Is there a way to save checkpoints during fine tuning so that in case of some unwanted termination I can just restart the process close to where it left?
I am looking into SaveModelCallback, but I am not sure that is the right approach.
Thanks @florianl. I think that solves half my problem. What I understand is with that I would load the model, but if I want to resume the training where it left, I need more than that.
Lets say I am calling fine_tune for 10 epochs, but the process halts at epoch 6, I would like to resume from epoch 6 and continue to the end. Since epoch 6 was not finished I would load the model from epoch 5, but to continue the process I need to know the hyperparamters for epochs 6 to 9. I am not sure if it is just a matter of calculating the learning rate for epoch 6 and calling fine_tune using that as the starting learning rate for the next 4 epochs, something like this:
In fastai1 there was a parameter start_epoch for fit_one_cycle but it’s not there anymore in fastai2. But I found the following thread:
if you started with fine_tune you have to keep in mind, that fine_tune runs fit_one_cycle twice with different parameters. so you need to run it with the same parameters again to continue your training.
from the fastai code:
def fine_tune(self:Learner, epochs, base_lr=2e-3, freeze_epochs=1, lr_mult=100,
pct_start=0.3, div=5.0, **kwargs):
"Fine tune with `freeze` for `freeze_epochs` then with `unfreeze` from `epochs` using discriminative LR"
self.freeze()
self.fit_one_cycle(freeze_epochs, slice(base_lr), pct_start=0.99, **kwargs)
base_lr /= 2
self.unfreeze()
self.fit_one_cycle(epochs, slice(base_lr/lr_mult, base_lr), pct_start=pct_start, div=div, **kwargs)

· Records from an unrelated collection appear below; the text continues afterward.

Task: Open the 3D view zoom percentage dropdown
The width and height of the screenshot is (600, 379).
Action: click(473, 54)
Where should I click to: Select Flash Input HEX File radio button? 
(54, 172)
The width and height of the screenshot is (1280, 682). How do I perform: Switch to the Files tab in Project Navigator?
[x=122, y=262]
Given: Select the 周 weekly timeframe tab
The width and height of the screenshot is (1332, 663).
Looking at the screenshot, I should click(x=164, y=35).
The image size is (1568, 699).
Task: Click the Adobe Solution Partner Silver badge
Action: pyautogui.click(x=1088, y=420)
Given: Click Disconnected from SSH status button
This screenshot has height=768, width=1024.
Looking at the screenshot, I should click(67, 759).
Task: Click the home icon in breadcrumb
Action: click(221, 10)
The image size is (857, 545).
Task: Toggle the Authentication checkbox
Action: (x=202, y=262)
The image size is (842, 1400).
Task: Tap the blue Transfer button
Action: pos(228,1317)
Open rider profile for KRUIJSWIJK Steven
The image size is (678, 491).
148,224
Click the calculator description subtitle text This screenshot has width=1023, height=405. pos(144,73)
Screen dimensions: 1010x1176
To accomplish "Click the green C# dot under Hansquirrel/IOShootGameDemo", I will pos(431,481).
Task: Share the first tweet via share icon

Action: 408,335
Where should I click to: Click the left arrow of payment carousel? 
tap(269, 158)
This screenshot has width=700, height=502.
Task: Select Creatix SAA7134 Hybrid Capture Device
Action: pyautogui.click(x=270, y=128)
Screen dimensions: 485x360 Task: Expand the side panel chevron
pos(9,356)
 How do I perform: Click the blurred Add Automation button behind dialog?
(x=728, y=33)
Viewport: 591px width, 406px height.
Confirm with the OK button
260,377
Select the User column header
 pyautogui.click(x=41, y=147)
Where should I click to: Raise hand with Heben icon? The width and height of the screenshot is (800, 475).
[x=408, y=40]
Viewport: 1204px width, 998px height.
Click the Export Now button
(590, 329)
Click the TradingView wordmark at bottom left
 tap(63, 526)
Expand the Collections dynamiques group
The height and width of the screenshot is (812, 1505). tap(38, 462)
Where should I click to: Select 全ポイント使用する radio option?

So I would do this to resume e.g. from epoch 10 and train 5 additional epochs:
class SkipToEpoch(Callback):
def __init__(self,s_epoch): self.s_epoch = s_epoch
def begin_train(self): if self.epoch < self.s_epoch: raise CancelEpochException
def begin_validate(self): if self.epoch < self.s_epoch: raise CancelValidException
learn = ....
learn.load('checkpoint.pkl')
start_epoch=10
total_epochs=15
cbs=[SkipToEpoch(s_epoch=start_epoch)]
base_lr = <your LR>
base_lr /= 2
lr_mult = 100 # from fine_tune
# parameters pct_start and div taken from fine_tune()
learn.unfreeze()
learn.fit_one_cycle(total_epochs, slice(base_lr/lr_mult, base_lr), pct_start=0.3, div=5.0, cbs=cbs)